Assigned task |
Copy the records below exactly, from the line containing "Instruction: Click the" through the last line, and leave out every picture.

►

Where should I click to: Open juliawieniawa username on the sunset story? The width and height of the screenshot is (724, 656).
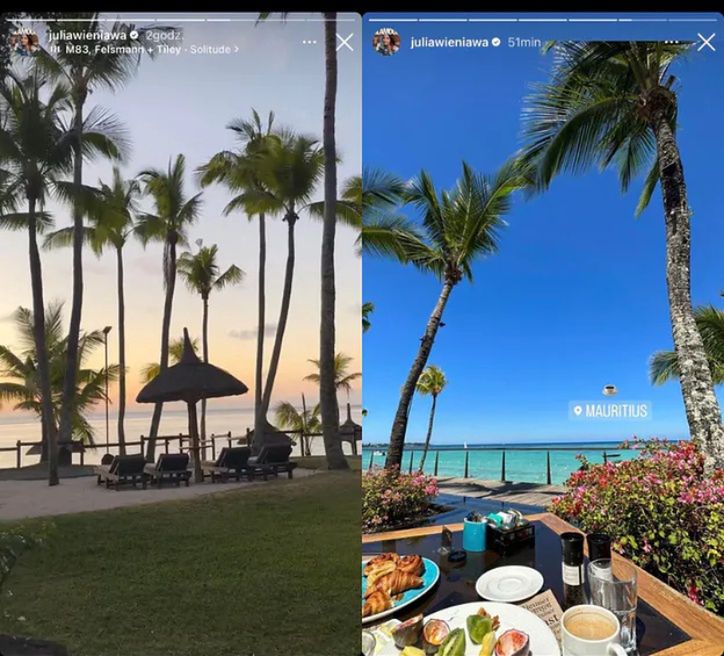click(88, 36)
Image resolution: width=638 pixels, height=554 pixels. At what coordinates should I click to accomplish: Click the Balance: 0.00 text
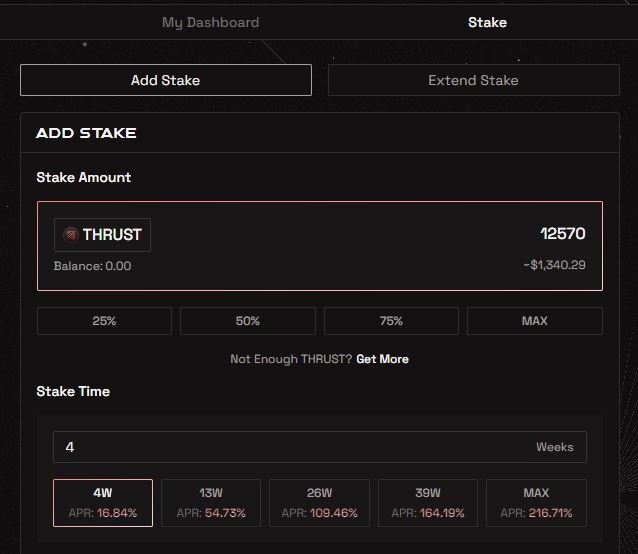92,266
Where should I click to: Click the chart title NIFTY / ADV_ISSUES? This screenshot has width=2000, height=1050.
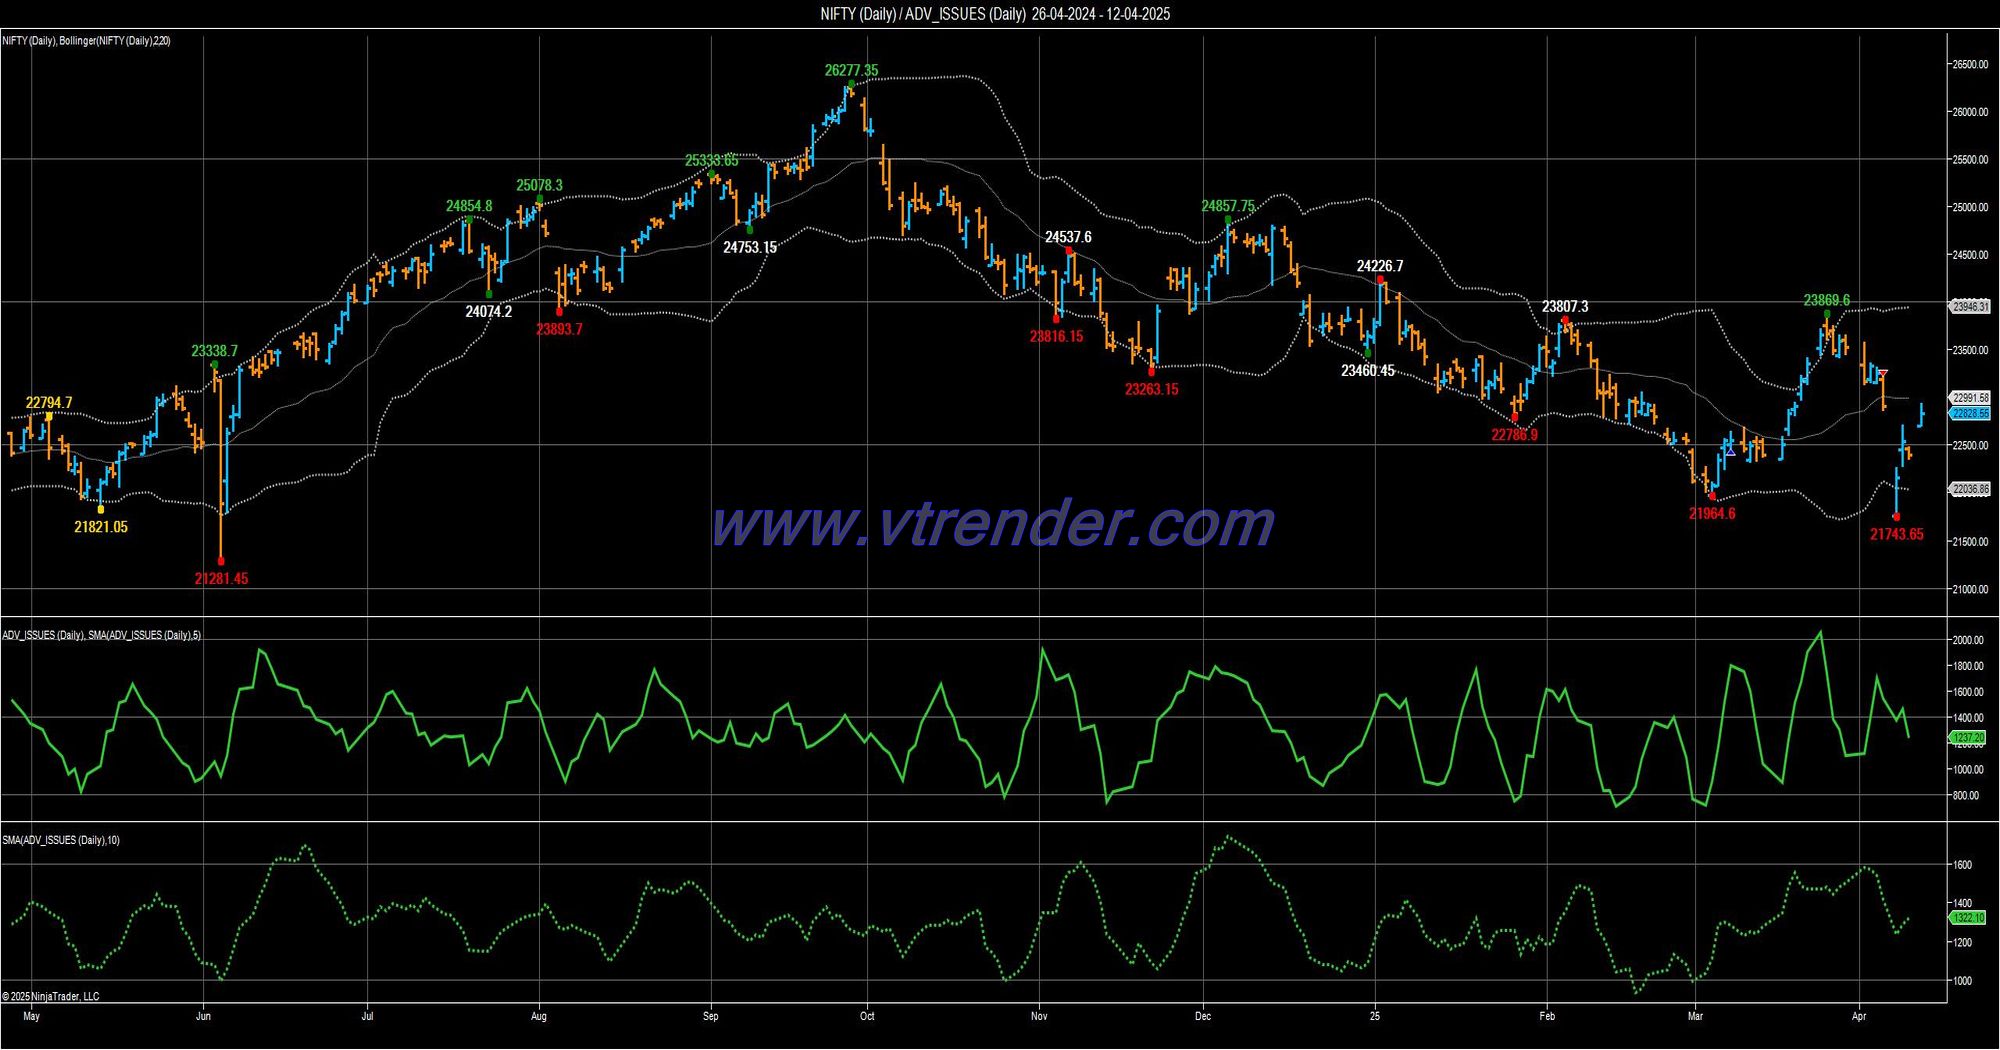pyautogui.click(x=995, y=14)
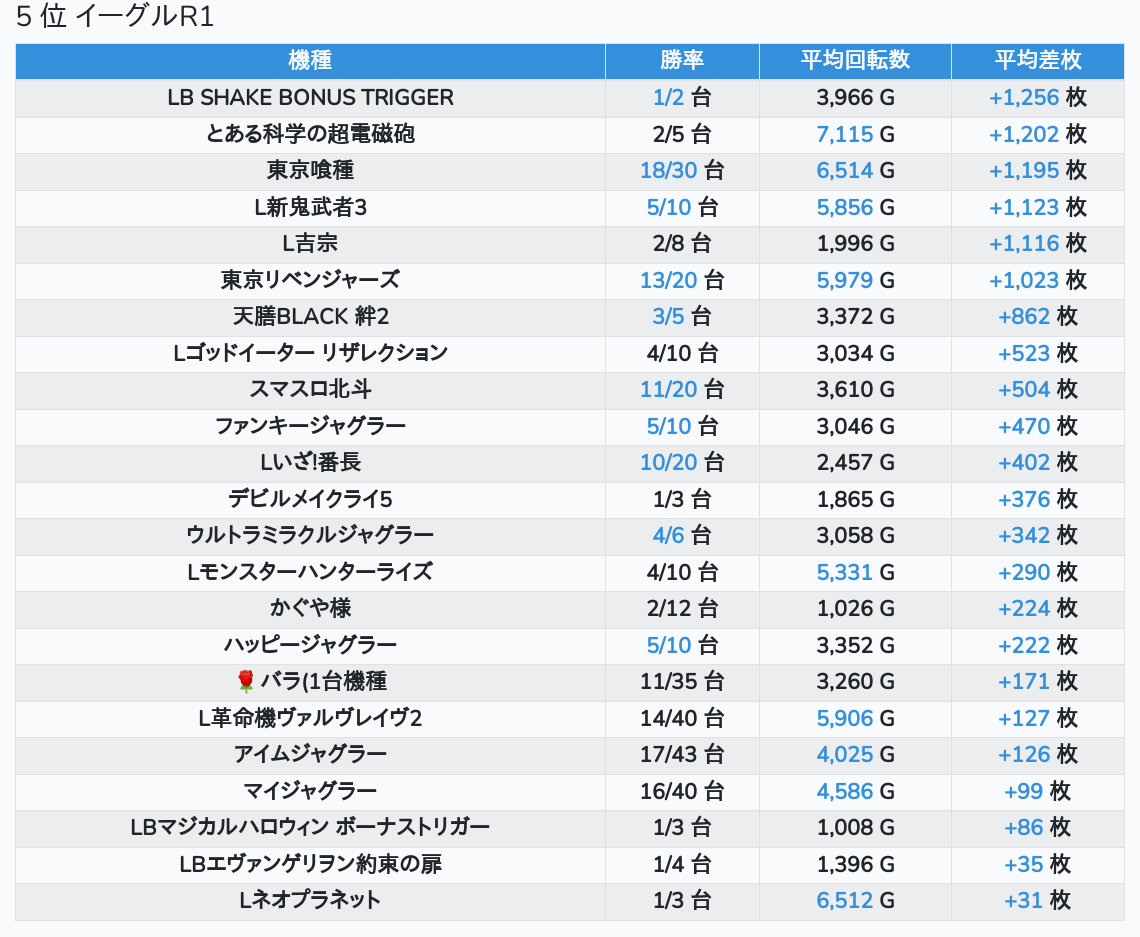
Task: Click the 5,331 average spin count
Action: [844, 572]
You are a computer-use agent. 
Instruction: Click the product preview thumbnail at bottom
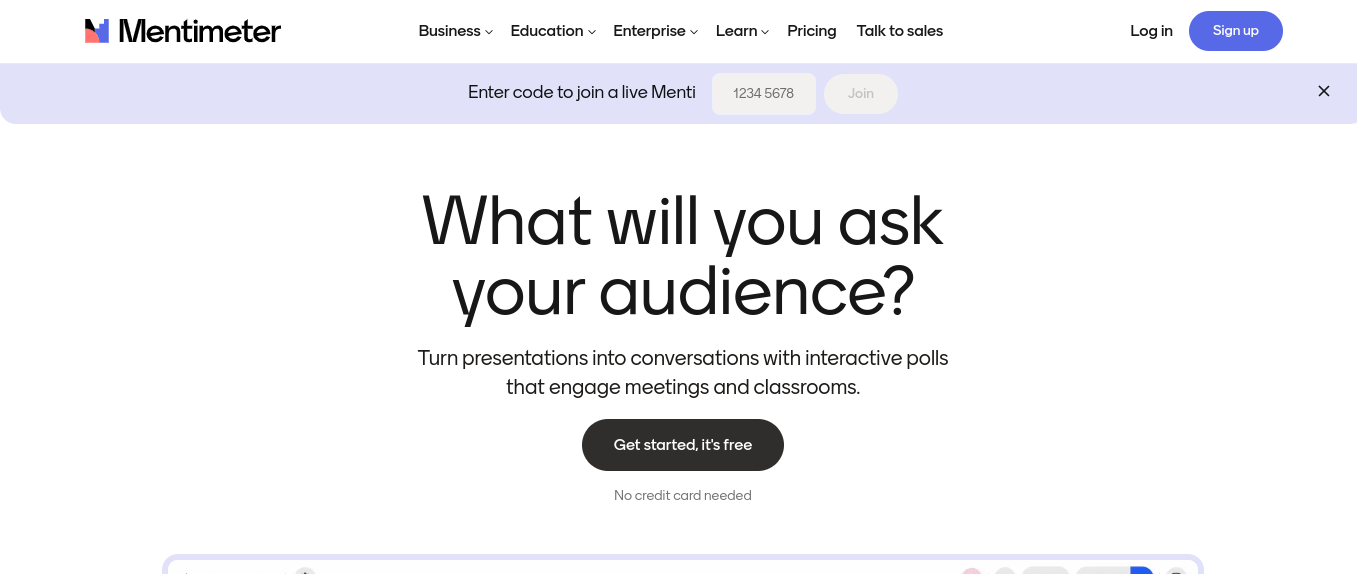coord(682,565)
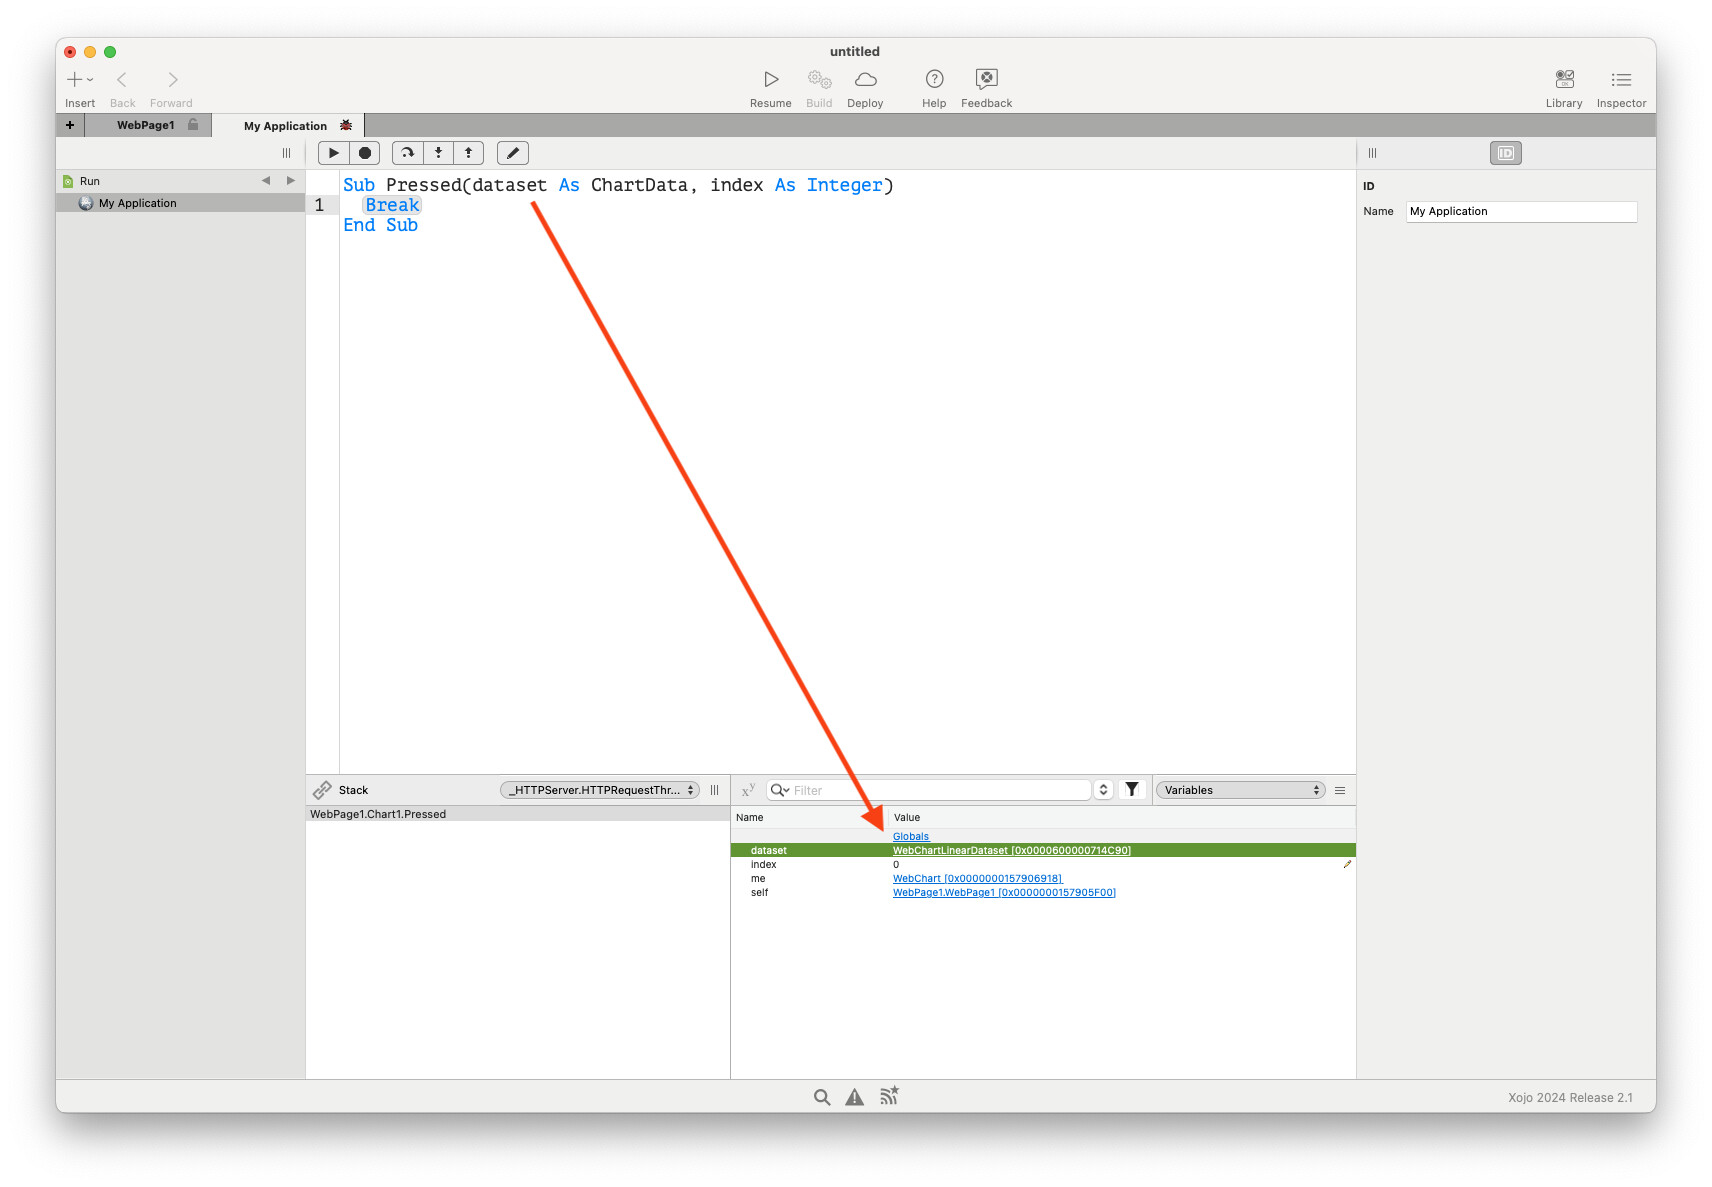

◄

Task solution |
Instruction: Click the product preview thumbnail at bottom
coord(682,565)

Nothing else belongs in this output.